Peer-reviewed veterinary case report
SIRT1 mediates hypoxic postconditioning- and resveratrol-induced protection against functional connectivity deficits after subarachnoid hemorrhage.
- Journal:
- Journal of cerebral blood flow and metabolism : official journal of the International Society of Cerebral Blood Flow and Metabolism
- Year:
- 2022
- Authors:
- Clarke, Julian V et al.
- Affiliation:
- Department of Neurological Surgery · United States
- Species:
- rodent
Abstract
Functional connectivity (FC) is a sensitive metric that provides a readout of whole cortex coordinate neural activity in a mouse model. We examine the impact of experimental SAH modeled through endovascular perforation, and the effectiveness of subsequent treatment on FC, through three key questions: 1) Does the endovascular perforation model of SAH induce deficits in FC; 2) Does exposure to hypoxic conditioning provide protection against these FC deficits and, if so, is this neurovascular protection SIRT1-mediated; and 3) does treatment with the SIRT1 activator resveratrol alone provide protection against these FC deficits? Cranial windows were adhered on skull-intact mice that were then subjected to either sham or SAH surgery and either left untreated or treated with hypoxic post-conditioning (with or without EX527) or resveratrol for 3 days. Mice were imaged 3 days post-SAH/sham surgery, temporally aligned with the onset of major SAH sequela in mice. Here we show that the endovascular perforation model of SAH induces global and network-specific deficits in FC by day 3, corresponding with the time frame of DCI in mice. Hypoxic conditioning provides SIRT1-mediated protection against these network-specific FC deficits post-SAH, as does treatment with resveratrol. Conditioning-based strategies provide multifaceted neurovascular protection in experimental SAH.

» Task instructions
1 - From the subarachnoid hemorrhage abstract, write out the passage starting at "Peer-reviewed veterinary case" and ending at "after subarachnoid hemorrhage.".
2 - Answer these questions using the subarachnoid hemorrhage abstract:
(a) In what year was it published?
(b) Which compound does it name as the SIRT1 activator?
(c) For how many days were the mice treated?
Answer from the subarachnoid hemorrhage abstract alone, without drawing on any other source.

» Information given
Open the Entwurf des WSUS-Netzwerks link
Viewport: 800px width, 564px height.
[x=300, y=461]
---
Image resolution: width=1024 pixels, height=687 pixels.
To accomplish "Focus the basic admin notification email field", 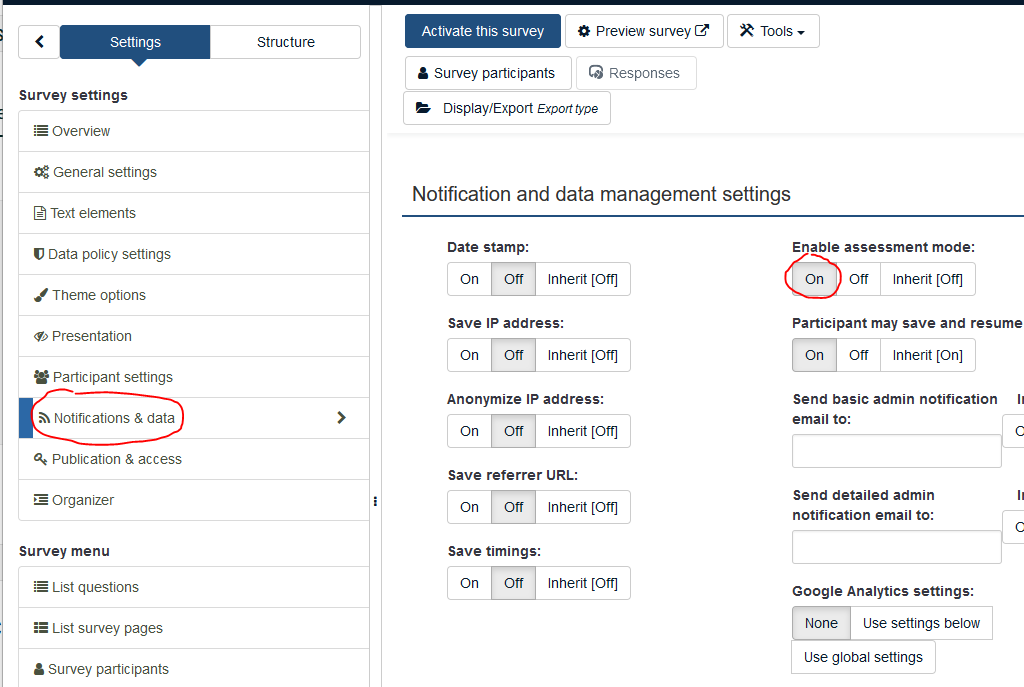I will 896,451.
--
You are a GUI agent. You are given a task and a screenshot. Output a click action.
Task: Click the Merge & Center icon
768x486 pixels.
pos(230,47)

» Answers for this exercise
1 -
Peer-reviewed veterinary case report
SIRT1 mediates hypoxic postconditioning- and resveratrol-induced protection against functional connectivity deficits after subarachnoid hemorrhage.

2 -
(a) 2022
(b) Resveratrol
(c) 3 days